Where the string "search" shows up in a line of the records, copy that line.

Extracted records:
-----

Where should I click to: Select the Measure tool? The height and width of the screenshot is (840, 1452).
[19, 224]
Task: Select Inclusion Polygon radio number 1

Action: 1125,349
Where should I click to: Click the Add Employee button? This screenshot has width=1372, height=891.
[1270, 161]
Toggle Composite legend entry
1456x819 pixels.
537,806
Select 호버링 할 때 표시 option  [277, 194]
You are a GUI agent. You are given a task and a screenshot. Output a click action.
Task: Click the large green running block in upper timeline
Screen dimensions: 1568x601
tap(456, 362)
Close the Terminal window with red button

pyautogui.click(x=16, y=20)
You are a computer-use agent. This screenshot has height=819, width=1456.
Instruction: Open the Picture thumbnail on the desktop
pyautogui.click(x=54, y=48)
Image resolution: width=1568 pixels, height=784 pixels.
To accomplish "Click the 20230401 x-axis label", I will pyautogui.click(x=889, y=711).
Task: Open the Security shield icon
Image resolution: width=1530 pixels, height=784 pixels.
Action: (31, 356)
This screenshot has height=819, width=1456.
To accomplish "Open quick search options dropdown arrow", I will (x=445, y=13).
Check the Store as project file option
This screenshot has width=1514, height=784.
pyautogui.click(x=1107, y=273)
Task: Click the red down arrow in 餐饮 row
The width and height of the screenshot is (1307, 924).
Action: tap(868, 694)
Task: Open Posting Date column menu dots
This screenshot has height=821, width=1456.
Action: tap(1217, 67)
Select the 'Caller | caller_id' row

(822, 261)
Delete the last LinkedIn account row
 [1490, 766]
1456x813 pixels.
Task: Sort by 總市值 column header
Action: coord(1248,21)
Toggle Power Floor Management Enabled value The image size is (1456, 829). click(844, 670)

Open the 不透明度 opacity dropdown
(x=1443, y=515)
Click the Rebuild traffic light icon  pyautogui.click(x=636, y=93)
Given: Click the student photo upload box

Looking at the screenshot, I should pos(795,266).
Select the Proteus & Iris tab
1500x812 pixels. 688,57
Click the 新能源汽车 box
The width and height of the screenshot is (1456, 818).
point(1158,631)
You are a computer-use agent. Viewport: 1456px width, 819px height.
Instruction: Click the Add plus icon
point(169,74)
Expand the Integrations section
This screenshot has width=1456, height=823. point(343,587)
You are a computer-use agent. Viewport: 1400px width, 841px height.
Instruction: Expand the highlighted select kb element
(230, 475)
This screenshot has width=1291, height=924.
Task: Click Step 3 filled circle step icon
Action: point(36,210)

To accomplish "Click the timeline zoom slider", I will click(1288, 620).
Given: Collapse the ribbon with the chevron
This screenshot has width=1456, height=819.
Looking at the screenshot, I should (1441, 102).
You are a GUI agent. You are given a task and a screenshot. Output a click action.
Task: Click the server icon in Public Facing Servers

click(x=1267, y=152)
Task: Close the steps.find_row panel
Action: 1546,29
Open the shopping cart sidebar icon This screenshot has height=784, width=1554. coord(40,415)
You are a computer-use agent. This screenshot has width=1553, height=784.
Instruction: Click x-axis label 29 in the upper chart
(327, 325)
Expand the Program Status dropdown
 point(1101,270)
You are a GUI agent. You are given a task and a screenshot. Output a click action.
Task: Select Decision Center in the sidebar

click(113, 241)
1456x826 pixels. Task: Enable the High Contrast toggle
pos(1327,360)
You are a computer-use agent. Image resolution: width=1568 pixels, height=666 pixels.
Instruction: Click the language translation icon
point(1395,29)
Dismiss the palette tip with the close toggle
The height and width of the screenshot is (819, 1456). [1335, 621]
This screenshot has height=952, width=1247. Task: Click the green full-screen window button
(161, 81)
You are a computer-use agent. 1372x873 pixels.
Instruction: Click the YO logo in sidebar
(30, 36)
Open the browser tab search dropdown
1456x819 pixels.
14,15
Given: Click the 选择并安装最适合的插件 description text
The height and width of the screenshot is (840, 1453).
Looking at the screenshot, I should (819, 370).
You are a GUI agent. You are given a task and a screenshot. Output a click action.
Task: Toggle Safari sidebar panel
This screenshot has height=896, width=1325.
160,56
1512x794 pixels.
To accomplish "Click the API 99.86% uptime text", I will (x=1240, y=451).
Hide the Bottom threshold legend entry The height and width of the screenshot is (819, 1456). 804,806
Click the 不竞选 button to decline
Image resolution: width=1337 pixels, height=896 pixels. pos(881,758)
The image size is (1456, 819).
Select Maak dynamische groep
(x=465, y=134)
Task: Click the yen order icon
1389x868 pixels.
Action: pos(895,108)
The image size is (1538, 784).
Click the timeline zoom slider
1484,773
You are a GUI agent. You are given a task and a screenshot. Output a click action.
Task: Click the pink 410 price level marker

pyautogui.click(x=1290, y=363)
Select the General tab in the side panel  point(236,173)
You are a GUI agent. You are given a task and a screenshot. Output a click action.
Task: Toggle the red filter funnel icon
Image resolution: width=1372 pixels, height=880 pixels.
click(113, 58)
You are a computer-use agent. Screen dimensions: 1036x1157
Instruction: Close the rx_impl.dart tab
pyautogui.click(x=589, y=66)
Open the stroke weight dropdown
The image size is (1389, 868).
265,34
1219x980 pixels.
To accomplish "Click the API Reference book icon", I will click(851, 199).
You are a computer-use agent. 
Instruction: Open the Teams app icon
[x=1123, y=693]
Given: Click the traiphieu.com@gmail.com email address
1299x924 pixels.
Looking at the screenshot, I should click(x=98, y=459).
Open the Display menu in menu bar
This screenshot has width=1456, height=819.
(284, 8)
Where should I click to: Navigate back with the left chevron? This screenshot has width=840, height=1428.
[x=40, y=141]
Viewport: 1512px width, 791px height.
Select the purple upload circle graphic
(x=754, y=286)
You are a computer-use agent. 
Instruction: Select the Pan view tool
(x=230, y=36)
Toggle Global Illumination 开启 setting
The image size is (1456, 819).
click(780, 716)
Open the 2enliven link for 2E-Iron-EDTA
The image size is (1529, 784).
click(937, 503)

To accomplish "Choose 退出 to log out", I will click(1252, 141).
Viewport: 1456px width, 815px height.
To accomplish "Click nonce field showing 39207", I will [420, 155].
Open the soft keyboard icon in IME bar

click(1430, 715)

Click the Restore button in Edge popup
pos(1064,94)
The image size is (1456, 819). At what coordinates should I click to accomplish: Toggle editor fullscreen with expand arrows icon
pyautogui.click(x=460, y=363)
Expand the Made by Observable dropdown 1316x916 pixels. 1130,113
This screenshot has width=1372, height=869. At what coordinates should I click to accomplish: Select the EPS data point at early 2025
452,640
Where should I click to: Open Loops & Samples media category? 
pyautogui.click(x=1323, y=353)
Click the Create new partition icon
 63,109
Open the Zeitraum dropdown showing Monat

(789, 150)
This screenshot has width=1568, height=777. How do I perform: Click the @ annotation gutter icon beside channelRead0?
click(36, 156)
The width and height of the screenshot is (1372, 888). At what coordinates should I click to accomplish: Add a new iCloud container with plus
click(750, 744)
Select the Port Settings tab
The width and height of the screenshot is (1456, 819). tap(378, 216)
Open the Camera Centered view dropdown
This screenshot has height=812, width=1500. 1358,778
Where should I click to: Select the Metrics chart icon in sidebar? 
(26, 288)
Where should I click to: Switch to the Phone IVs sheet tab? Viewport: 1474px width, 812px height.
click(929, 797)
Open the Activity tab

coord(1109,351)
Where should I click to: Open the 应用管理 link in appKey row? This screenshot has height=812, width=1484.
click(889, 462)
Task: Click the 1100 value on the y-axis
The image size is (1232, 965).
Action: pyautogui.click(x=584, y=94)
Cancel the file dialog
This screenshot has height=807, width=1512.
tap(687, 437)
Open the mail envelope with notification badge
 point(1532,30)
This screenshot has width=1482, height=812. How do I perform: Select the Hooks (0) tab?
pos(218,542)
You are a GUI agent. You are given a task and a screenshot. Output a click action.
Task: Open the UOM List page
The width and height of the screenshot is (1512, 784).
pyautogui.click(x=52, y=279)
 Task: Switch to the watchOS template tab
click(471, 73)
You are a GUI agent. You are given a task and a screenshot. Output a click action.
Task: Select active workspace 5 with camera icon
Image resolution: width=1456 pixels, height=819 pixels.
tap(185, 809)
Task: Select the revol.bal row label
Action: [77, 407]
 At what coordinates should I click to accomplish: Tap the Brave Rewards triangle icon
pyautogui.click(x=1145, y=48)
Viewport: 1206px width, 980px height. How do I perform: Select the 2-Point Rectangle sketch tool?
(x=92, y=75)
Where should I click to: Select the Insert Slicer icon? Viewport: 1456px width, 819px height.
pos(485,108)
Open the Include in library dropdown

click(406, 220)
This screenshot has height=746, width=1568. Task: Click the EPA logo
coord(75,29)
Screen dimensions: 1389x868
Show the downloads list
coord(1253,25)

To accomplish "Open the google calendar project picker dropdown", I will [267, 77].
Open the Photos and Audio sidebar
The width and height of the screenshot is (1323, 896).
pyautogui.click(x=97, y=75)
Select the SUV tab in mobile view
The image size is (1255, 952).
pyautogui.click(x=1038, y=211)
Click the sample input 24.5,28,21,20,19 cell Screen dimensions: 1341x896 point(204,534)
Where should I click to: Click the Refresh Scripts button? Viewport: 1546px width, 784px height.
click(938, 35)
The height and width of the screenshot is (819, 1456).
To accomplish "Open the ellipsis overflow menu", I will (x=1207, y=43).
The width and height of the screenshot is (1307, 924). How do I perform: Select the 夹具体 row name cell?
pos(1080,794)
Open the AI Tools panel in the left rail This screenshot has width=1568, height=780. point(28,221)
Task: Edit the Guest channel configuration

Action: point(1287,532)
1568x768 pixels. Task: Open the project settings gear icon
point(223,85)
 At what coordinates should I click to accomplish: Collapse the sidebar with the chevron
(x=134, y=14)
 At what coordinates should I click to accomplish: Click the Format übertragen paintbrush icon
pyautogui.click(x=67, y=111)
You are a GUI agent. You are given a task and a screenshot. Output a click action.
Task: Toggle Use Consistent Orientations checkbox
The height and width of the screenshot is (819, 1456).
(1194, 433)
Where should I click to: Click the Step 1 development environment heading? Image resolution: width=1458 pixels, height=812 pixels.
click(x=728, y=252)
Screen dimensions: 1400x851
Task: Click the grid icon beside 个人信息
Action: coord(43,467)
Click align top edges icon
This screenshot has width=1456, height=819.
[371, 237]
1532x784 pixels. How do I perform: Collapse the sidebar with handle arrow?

-----

> **ANSWER BOX**:
To accomplish "Open quick search options dropdown arrow", I will (x=445, y=13).
Open the browser tab search dropdown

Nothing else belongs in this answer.